Lough and colleagues recruited the 82 men (average age 36 years) from the Options Project, an NIH study of individuals with confirmed, primary HIV infection within the previous year. Nearly 70% of the patients in the cohort were white and about 16% were Hispanic.
About 32% of the men admitted to use of drugs, such as amphetamines, while 30% were tobacco smokers at the time of the study. Additionally, 40% of the patients were on highly active antiretroviral therapy. The median CD4-positive cell count was about 550 cells/mm3.
The patients underwent a comprehensive clinical examination, an external visual examination, and biopsies of visible anal lesions with high-resolution anoscopy.
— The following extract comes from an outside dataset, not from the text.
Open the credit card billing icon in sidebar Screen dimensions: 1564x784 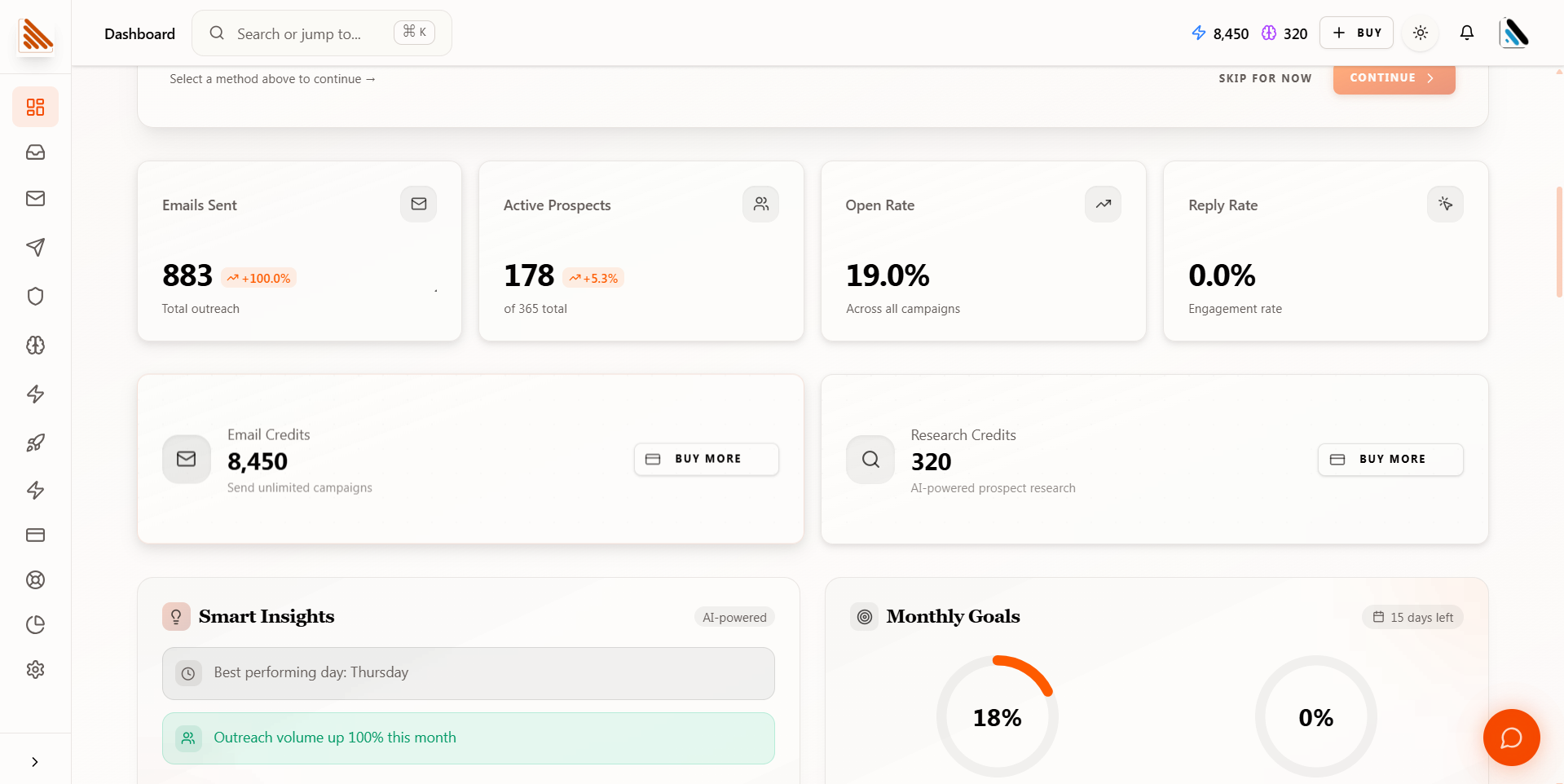(35, 535)
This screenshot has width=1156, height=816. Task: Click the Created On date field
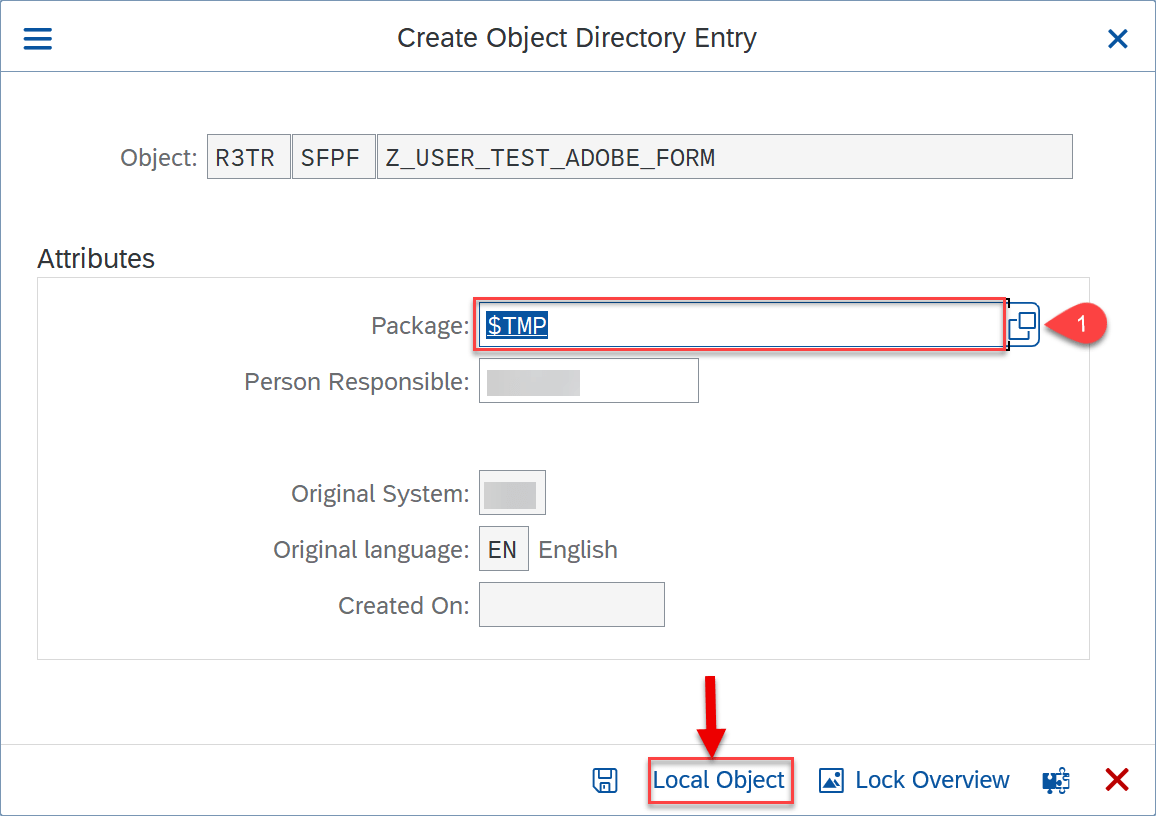tap(571, 605)
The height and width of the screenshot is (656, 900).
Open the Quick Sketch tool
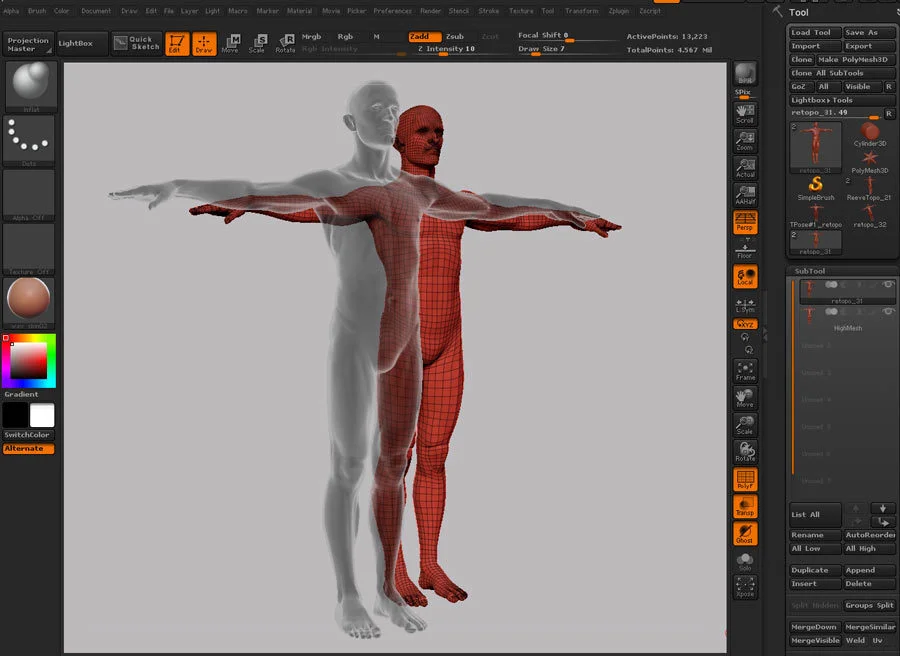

The researchers used logistic regression to find risk factors for the development of high-grade anal intraepithelial neoplasia.
The authors found that patients who had been infected with HIV for longer than six months had 5.91-fold risk of developing high-grade anal intraepithelial neoplasia when compared with patients who had been diagnosed for less than six months (P=0.01).
He said that 22% of the patients diagnosed with HIV infection for less than six months tested positive for high-grade anal intraepithelial neoplasia compared with 51.6% of patients who had been infected for more than six months (P<0.01).
Individuals who had more than one unprotected receptive anal sex partner during the past six months had a 4.53-fold increased risk of developing high-grade anal intraepithelial neoplasia (P=0.06).
“High-grade anal intraepithelial neoplasia likely develops in the later part of early HIV infection,” Lough suggested. He said that CD4-positive cells counts were not particularly helpful in determining the lesion grade.
“There is a need to continue to build capacity for screening for anal cancer especially among HIV-infected men who have sex with men,” Lough concluded.
Screening patients for anal intraepithelial neoplasia is controversial, commented IDSA session moderator Joel Gallant, MD, from Johns Hopkins University in Baltimore.
“Many of us assume we should be screening for this because of what we know about cervical cancer which is such a similar disease,” he told MedPage Today. “We extrapolate from cervical cancer that we should be doing this screening.”
But there is currently no evidence that screening can help prevent anal cancer, Gallant said, pointing out that some professional guidelines recommend it while others do not. One problem with anal cancer screening is that high-resolution anoscopy requires special training and equipment that may not be widely available, he added.Primary source: Infectious Diseases Society of America
Lough J, et al “Prevalence of high-grade anal intraepithelial neoplasia increases further in early HIV infection” IDSA 2011; Abstract 1391.